Commedie e grandi classici sul palcoscenico del Manzoni

Anche quest’anno grande attesa tra gli affezionati del Teatro Manzoni, alla vigilia del debutto della nuova stagione messa a punto dalla direttrice artistica Walda Foscale, affiancata dal suo braccio destro, il direttore generale Raffaele Zenoni. «Questa volta - racconta Walda Foscale - la scelta del programma non è stata semplice. Il panorama delle offerte è abbastanza desolante, qualitativamente poco appetibile a causa della crisi generale che non predispone i produttori, poco audaci e poco fiduciosi, ad investire. Tuttavia, io e Zenoni siamo molto soddisfatti del risultato che, come al solito, dimostra di essere apprezzato dalla sottoscrizione in crescendo degli abbonamenti».
Non è una novità che, in periodo di recessione, nonostante gli slanci di speranza gettati dagli economisti, la cultura sia la prima a risentirne, così come il settore dello spettacolo. Come non dovrebbe sorprendere che il teatro nostrano - e non solo quello di tradizione - rappresenta un autentico fiore all'occhiello del nostro Paese.

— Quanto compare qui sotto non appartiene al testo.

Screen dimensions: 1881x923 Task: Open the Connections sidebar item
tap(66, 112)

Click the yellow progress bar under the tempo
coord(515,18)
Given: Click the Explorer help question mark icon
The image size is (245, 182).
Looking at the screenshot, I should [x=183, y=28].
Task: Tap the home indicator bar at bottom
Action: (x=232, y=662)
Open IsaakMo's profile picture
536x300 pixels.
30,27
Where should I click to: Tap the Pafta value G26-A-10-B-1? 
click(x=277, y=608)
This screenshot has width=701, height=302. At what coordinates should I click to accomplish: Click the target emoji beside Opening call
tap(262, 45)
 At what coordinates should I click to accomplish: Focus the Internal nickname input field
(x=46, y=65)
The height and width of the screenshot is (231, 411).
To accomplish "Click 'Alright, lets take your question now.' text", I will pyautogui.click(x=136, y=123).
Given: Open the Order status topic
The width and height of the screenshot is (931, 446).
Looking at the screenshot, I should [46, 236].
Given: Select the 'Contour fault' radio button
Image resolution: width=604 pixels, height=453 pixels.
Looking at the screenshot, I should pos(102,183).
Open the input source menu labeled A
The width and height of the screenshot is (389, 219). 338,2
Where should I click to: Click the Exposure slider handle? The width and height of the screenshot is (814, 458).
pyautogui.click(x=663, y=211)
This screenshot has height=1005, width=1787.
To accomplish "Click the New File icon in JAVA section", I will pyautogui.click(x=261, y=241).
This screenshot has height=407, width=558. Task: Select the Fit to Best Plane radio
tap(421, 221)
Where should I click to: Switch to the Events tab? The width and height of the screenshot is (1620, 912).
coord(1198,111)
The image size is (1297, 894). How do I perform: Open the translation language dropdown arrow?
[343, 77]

«Non c'è dubbio, poi, che sono numerose le compagnie che ambiscono ad essere inserite nella programmazione del Manzoni: siamo ormai un punto di riferimento per gli artisti e sono davvero parecchie le direzioni dei teatri che, prima di fare le loro scelte artistiche, danno uno sguardo al nostro cartellone. Certo che noi siamo fortunati perché il nostro primo azionista ci finanzia senza discutere sulle nostre scelte e senza storcere il naso: proprio per questo ritengo il Teatro Manzoni una vera isola felice della scena milanese - commenta Foscale -. E' comunque nell'interesse di tutti che questa crisi venga superata e che tutte le sale lavorino, anche se ormai siamo di fronte al fenomeno della selezione naturale: sopravviveranno prodotto migliore e qualità».
E ora uno guardo al cartellone. Il sipario del Manzoni si alzerà il 6 ottobre, quando la magnifica coppia Paolo Ferrari-Andrea Giordana, guidata da Giancarlo Sepe, darà vita al giallo con interessanti risvolti psicologici «Un ispettore in casa Birling» di John Boynton Priestley. E' Cristina Comencini l'autrice e regista di «Est Ovest» (dal 3 novembre) che, portato in scena da Rossella Falck, Luciano Virgilio, al fianco di Claudio Bigagli e Daniela Piperno, riprova la scena milanese con il suo nuovo esperimento teatrale, prima di partire per la seconda ed unica tappa romana.
A proposito di qualità: «Siamo stati noi a volere a tutti i costi il nuovo spettacolo di Gianfranco Iannuzzo “Girgenti amore mio…“: con la sua raffinata comicità e la sua educazione, Gianfranco accompagnerà la platea a scoprire le origini della cultura siciliana» (dal 1 dicembre). Dopo il ciclo di spettacoli su Italo Svevo, Massimo Dapporto torna al Manzoni a gennaio, supportato dalla bravura e dalla simpatia di Benedicta Boccoli, dando vita a «L'appartamento», diretti da Patrick Rossi Gastaldi, mentre la brava e bella Caterina Murino, molto più operativa all'estero in parti cinematografiche, diretta da Emanuela Giordano, sarà la protagonista del classico «Dona Flor e i suoi due mariti», in scena dal 2 febbraio. Gianfelice Imparato e Luisa Ranieri calcheranno la scena del Manzoni con «L'Oro di Napoli» (2 marzo), spettacolo seguito da un altro classico portato in scena da Zuzzurro e Gaspare: con «Rumors» presentato il 30 marzo, la coppia di comici rinnova l’appuntamento con la sala di via Manzoni. Grande chiusura con «La Strada», il dramma con musica tratto dal film di Federico Fellini e interpretato magistralmente da Massimo Venturiello e Tosca. «Non mi aspetto grandi sorprese né colpi di scena - conclude Walda Foscale -: io e Zenoni puntiamo solo al consenso del nostro pubblico, ma anche della critica la quale, anche questa volta, potrà verificare la ricchezza di contenuti di spettacoli di elevata qualità, interpretati da attori cresciuti sulle tavole dei palcoscenici e diretti da registi raffinati».